The line containing "Task: Open the 选择考区 step in sidebar" marks where to begin; quote it and every line after it through the end of the data, exactly as written.

### Supplied material

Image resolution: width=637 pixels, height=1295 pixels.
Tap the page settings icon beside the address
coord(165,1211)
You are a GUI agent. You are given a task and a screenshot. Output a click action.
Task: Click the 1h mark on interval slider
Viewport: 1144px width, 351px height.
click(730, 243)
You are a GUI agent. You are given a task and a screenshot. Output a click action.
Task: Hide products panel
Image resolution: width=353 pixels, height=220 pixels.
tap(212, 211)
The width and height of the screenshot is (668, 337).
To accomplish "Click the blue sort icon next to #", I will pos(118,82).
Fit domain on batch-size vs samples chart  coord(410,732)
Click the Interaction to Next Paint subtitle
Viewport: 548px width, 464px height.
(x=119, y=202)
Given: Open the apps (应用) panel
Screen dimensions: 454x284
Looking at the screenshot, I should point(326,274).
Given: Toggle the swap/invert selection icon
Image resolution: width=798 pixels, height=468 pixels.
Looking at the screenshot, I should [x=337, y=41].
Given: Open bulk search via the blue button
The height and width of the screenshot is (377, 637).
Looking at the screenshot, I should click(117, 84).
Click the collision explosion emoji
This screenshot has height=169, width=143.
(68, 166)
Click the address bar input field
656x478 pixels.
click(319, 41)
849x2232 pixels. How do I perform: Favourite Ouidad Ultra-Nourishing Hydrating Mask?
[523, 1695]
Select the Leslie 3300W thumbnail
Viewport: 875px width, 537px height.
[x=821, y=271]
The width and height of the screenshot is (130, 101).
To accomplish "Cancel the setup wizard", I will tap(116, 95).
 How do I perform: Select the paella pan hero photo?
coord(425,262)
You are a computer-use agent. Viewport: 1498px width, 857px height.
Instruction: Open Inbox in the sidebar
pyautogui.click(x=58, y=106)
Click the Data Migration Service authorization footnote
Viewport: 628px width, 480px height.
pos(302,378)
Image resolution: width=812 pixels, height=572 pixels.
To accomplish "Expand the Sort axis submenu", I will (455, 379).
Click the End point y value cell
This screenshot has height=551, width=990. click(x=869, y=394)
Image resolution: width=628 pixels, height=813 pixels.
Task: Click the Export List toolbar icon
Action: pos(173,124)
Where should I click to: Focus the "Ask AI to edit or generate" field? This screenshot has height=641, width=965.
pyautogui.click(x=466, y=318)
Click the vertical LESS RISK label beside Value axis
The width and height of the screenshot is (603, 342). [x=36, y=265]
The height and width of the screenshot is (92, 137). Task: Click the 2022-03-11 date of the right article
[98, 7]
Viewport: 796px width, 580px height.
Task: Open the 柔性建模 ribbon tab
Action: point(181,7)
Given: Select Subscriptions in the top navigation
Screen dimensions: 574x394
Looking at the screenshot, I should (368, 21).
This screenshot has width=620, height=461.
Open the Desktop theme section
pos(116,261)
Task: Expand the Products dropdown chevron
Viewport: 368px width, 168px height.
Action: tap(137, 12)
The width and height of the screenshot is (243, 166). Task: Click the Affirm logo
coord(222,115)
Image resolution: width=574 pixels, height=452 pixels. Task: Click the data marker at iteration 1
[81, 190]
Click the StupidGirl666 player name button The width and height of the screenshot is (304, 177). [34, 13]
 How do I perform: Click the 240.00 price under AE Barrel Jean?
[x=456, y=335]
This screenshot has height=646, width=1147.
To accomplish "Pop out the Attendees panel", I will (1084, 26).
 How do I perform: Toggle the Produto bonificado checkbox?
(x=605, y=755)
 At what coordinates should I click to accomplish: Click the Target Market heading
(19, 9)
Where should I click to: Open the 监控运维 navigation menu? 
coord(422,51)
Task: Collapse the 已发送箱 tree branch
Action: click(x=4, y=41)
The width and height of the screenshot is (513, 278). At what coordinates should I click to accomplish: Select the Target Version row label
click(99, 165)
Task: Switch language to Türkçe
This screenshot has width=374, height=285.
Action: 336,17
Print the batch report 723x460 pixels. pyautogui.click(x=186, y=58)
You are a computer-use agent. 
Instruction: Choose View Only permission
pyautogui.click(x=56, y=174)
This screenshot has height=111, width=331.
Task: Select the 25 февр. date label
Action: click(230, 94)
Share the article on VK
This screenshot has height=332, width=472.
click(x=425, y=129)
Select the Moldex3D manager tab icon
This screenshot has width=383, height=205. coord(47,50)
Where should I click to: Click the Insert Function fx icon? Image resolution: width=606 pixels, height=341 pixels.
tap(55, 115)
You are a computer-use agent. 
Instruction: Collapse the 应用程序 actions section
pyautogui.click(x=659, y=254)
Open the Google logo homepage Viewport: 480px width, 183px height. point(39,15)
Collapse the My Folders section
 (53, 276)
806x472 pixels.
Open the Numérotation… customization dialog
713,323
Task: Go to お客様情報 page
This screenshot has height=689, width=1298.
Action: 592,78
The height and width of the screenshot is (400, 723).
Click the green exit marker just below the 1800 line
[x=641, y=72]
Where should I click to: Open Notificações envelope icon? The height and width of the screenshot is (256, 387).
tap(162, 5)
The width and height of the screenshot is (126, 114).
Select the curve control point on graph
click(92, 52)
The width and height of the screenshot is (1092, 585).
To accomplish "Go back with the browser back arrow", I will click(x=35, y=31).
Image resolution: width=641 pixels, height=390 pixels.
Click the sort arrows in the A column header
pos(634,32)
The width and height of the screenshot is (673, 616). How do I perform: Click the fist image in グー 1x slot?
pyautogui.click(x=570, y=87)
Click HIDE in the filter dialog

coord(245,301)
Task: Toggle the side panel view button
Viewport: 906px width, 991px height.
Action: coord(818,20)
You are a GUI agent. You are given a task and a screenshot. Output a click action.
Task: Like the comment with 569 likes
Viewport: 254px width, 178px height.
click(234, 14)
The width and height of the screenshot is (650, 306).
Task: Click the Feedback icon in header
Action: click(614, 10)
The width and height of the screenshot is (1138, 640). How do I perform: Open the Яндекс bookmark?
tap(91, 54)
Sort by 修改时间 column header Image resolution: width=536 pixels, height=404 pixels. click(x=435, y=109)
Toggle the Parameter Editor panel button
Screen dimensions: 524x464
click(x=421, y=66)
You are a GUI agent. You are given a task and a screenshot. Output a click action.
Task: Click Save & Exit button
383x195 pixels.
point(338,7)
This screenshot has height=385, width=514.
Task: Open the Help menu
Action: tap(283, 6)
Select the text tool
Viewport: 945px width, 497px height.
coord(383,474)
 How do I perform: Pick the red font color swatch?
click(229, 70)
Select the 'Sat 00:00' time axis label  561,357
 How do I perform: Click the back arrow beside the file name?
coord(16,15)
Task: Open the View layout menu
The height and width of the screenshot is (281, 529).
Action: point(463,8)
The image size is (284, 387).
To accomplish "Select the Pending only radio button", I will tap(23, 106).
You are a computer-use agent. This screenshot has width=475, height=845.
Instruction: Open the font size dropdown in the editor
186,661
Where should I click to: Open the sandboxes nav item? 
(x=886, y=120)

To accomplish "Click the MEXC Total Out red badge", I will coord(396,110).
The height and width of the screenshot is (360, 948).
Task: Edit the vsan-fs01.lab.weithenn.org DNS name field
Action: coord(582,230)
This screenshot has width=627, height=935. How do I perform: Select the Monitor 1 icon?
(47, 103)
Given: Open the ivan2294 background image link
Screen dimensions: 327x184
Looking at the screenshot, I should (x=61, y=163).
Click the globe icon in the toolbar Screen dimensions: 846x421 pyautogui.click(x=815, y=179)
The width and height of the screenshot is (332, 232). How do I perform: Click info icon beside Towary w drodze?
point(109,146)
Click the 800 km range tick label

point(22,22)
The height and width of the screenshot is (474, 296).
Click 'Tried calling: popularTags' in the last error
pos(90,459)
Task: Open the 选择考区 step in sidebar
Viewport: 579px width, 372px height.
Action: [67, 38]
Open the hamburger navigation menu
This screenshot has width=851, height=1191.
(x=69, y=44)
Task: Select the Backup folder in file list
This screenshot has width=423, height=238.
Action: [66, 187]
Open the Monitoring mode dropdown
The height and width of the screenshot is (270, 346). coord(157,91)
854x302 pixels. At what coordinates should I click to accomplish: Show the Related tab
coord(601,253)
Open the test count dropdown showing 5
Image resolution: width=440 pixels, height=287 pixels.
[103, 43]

######

> Answer box
Task: Open the 选择考区 step in sidebar
Viewport: 579px width, 372px height.
Action: [67, 38]
Open the hamburger navigation menu
This screenshot has width=851, height=1191.
(x=69, y=44)
Task: Select the Backup folder in file list
This screenshot has width=423, height=238.
Action: [66, 187]
Open the Monitoring mode dropdown
The height and width of the screenshot is (270, 346). coord(157,91)
854x302 pixels. At what coordinates should I click to accomplish: Show the Related tab
coord(601,253)
Open the test count dropdown showing 5
Image resolution: width=440 pixels, height=287 pixels.
[103, 43]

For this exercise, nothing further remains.